After going through six days of well-balanced workouts, aimed specifically at general physical preparation, the cornerstone of the CrossFit method, I was approached by an aspiring Games competitor.
“I can tell that’s not enough for me,” he said, the implication that the workouts we’d programmed represented insufficient volume and skill development for him to progress as an athlete.
The WODs, in order:
Elizabeth
Cindy
Push Press
Filthy Fifty
Six Rounds for Time: Row 250m, 15 Wall Ball
He saw low volume, low coordination movement, and assumed inadequacy. He was wrong.
The vast majority of your training time, regardless of your aim, should be spent at general physical preparation, embodied in simple couplets and triplets, strength training, and the occasional long-duration effort. Short, hard, intense.
This intensity is much more important than volume. Remarkably more important.
For the newer trainee, this means no two-a-days, no four-WOD Saturdays. No flash-in-the-pan volume accumulation.
Volume accumulation, the method by which athletes are able to endure ever-more reps within any given time period, is not the product of a week of training. It is the product of a lifetime of training, years of consistent focus.
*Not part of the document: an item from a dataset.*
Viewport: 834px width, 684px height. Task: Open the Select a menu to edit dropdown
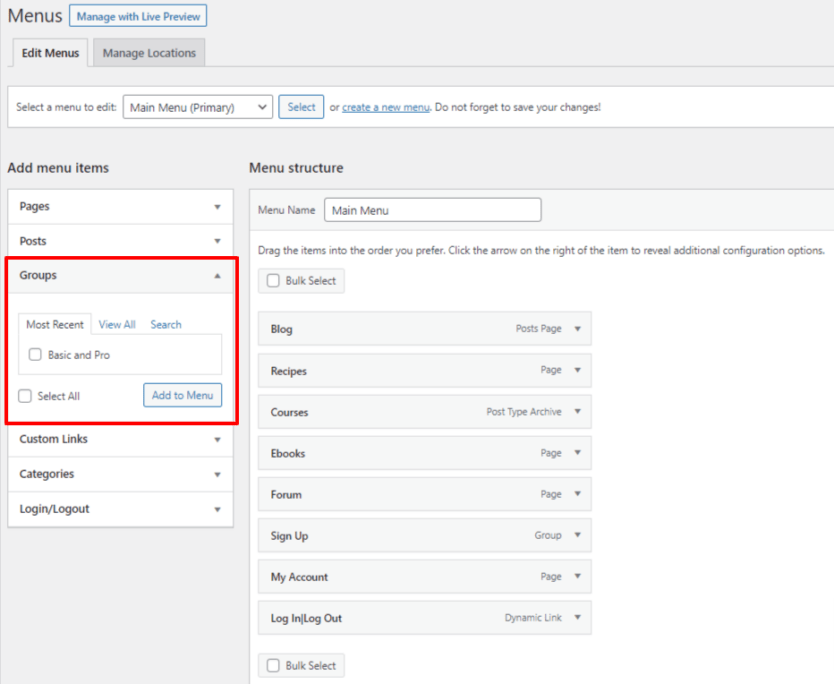(x=197, y=107)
Competitors must treat intensity and volume accumulation like two different things, each with a different trajectory. Intensity is created in the moment, embodied through intelligent programming that allows for maximum output. Volume is accumulated over months and years, an extraordinarily gradual layering of intense workout upon intense workout.
Don’t confuse the two.
If intensity and volume accumulation are confounded, the result is generally setback: injury, movement deficiency, short-term success at long-term cost.
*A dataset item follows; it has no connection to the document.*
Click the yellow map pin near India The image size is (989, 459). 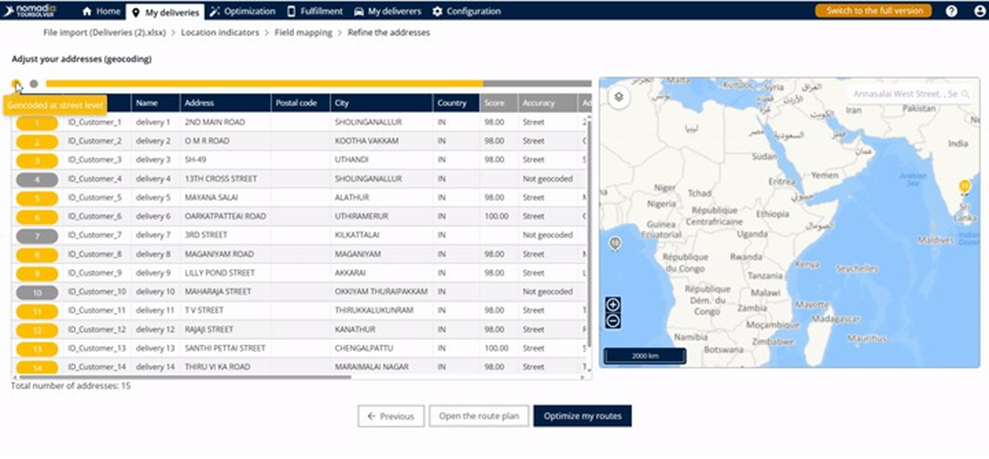coord(964,187)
I see it constantly, the rapid preparation for a looming contest consisting of a sudden, massive increase in volume, imposing huge loads on unprepared physiology.
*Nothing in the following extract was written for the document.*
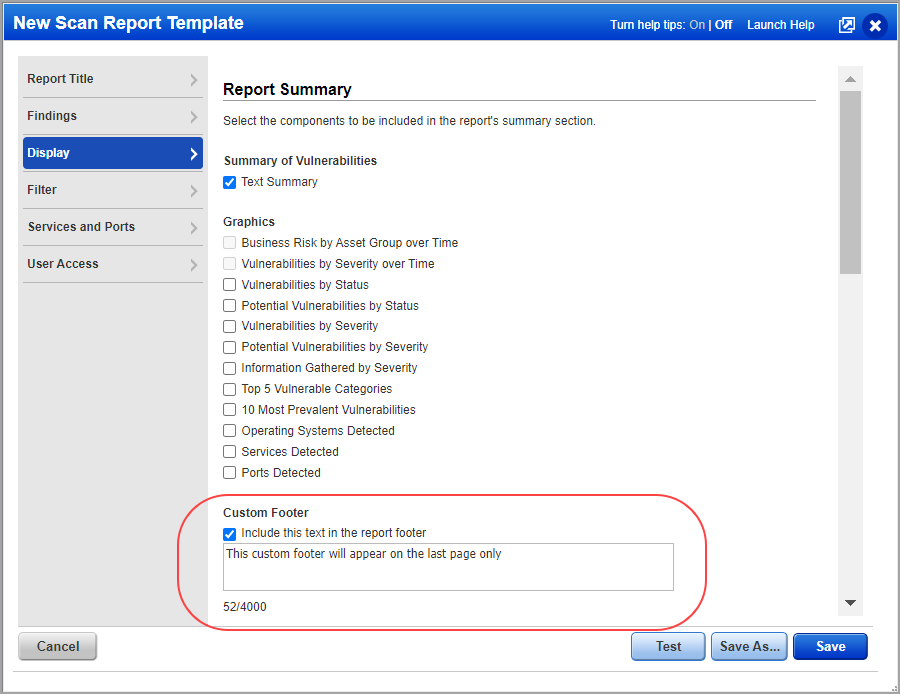Click Save As button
Hear me now. If you’re an aspiring Games competitor without years of volume accumulation through high school and collegiate training, without significant time under a skilled, veteran CrossFit coach, and you pursue volume with aplomb, you’re going to crush yourself.
Stop setting your sights on the 2015 Games. Aim at 2016, 2017, 2018. Give yourself adequate time to develop a base of general physical preparation, to identify and remedy your movement deficiencies at their root level, to acquire new skills, to accumulate volume in a sensical way.
Go hard, and then go home. Be consistent in your training, but never overzealous in frequency. Never confuse simplicity with inadequacy. Never confuse volume with intensity.
Success is a lifetime pursuit. Treat it that way.